_Alıntı_

Fakat ASML’yi tahtından etmek kolay olmayacak
Eindhoven, sakin bir Hollanda kasabası. Birçoğu Yapay Zekâ’nın (AI) geleceğinin buraya bağlı olduğunu beklemezdi. Fakat kasabanın hemen yanı başında, lithography (litografi) araçları olarak bilinen ve en gelişmiş AI çiplerini üretmek için gereken makineleri yapan ASML şirketinin merkezi bulunuyor. ASML’nin son geliştirdiği makine, yaklaşık 150 ton ağırlığında, iki nakliye konteyneri büyüklüğünde ve 350 milyon dolar civarında bir fiyata sahip. Bu, aynı zamanda dünyada satılan en gelişmiş makine konumunda.
Şirketin uzmanlığı, onu küresel bir teknoloji savaşının merkezine yerleştiriyor. Amerika, Çin’in gelişmiş AI çipleri üretmesini engellemek için, ASML’nin en üstün ekipmanlarını Çinli çip üreticilerine satmasını yasakladı. Buna karşılık, Çin milyarlarca dolar harcayarak yerli alternatifler geliştirmeye çalışıyor. Öte yandan Japon rakibi Canon, ASML’nin hâkimiyetini zayıflatmak için daha basit ve daha ucuz bir teknolojiye yatırım yapıyor. Fakat yazılım alanında olduğu gibi liderliğin aylar içinde el değiştirmesi bu sektörde pek mümkün değil; çünkü litografi alanında başarı, on yılları bulan yavaş bir yarışla ölçülüyor. ASML’yi geçmek kolay değil. Bu yarışın temelinde, geleceğin bilgi işlem, yapay zekâ ve genel olarak teknoloji dünyasını şekillendirecek bir makinenin kontrolü yatıyor.

_Göreviniz_
ASML hakkındaki alıntının "Fakat ASML’yi tahtından" sözleriyle başlayıp "gelişmiş makine konumunda." sözleriyle biten kısmını harfi harfine yeniden yaz. Kayıtların bu işle hiçbir ilgisi yok.

[Veri kayıtları]
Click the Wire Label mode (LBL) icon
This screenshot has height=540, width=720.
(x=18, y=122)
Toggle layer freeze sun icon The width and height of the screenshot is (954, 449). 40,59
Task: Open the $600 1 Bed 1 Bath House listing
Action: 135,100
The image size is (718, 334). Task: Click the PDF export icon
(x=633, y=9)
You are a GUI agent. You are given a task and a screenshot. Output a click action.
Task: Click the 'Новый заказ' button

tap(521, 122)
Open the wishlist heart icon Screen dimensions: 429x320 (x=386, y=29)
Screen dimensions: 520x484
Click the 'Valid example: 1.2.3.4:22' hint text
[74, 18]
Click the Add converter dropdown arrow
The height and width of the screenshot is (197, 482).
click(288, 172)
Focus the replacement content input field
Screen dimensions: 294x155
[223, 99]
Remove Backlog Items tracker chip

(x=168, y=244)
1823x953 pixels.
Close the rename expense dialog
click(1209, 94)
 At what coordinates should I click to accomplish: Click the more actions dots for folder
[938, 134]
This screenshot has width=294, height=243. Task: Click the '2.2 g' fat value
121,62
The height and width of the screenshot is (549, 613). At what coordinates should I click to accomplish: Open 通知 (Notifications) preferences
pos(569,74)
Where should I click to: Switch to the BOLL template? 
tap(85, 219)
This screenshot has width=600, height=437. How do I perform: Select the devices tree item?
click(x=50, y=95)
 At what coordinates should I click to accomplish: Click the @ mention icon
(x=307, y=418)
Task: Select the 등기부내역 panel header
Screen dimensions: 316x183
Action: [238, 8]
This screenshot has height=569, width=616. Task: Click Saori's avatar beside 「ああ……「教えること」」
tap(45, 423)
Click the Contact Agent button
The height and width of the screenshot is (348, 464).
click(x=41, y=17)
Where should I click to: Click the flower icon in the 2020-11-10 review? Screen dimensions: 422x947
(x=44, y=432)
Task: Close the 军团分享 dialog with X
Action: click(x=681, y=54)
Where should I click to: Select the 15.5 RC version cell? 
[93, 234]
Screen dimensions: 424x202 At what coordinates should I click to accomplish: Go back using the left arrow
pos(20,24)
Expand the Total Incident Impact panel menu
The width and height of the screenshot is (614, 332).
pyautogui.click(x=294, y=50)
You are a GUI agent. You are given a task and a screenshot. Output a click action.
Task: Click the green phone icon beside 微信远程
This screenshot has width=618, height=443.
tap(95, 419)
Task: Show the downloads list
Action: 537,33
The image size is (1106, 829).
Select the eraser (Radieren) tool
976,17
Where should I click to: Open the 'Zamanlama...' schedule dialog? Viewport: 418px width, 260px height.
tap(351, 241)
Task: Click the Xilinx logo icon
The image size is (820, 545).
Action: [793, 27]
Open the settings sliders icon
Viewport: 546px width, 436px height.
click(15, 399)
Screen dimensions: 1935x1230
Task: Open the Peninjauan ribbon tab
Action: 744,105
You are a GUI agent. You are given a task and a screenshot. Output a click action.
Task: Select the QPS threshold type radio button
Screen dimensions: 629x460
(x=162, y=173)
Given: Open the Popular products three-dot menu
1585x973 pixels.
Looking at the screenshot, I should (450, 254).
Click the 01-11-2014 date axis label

_Yazılı çözüm_
Fakat ASML’yi tahtından etmek kolay olmayacak
Eindhoven, sakin bir Hollanda kasabası. Birçoğu Yapay Zekâ’nın (AI) geleceğinin buraya bağlı olduğunu beklemezdi. Fakat kasabanın hemen yanı başında, lithography (litografi) araçları olarak bilinen ve en gelişmiş AI çiplerini üretmek için gereken makineleri yapan ASML şirketinin merkezi bulunuyor. ASML’nin son geliştirdiği makine, yaklaşık 150 ton ağırlığında, iki nakliye konteyneri büyüklüğünde ve 350 milyon dolar civarında bir fiyata sahip. Bu, aynı zamanda dünyada satılan en gelişmiş makine konumunda.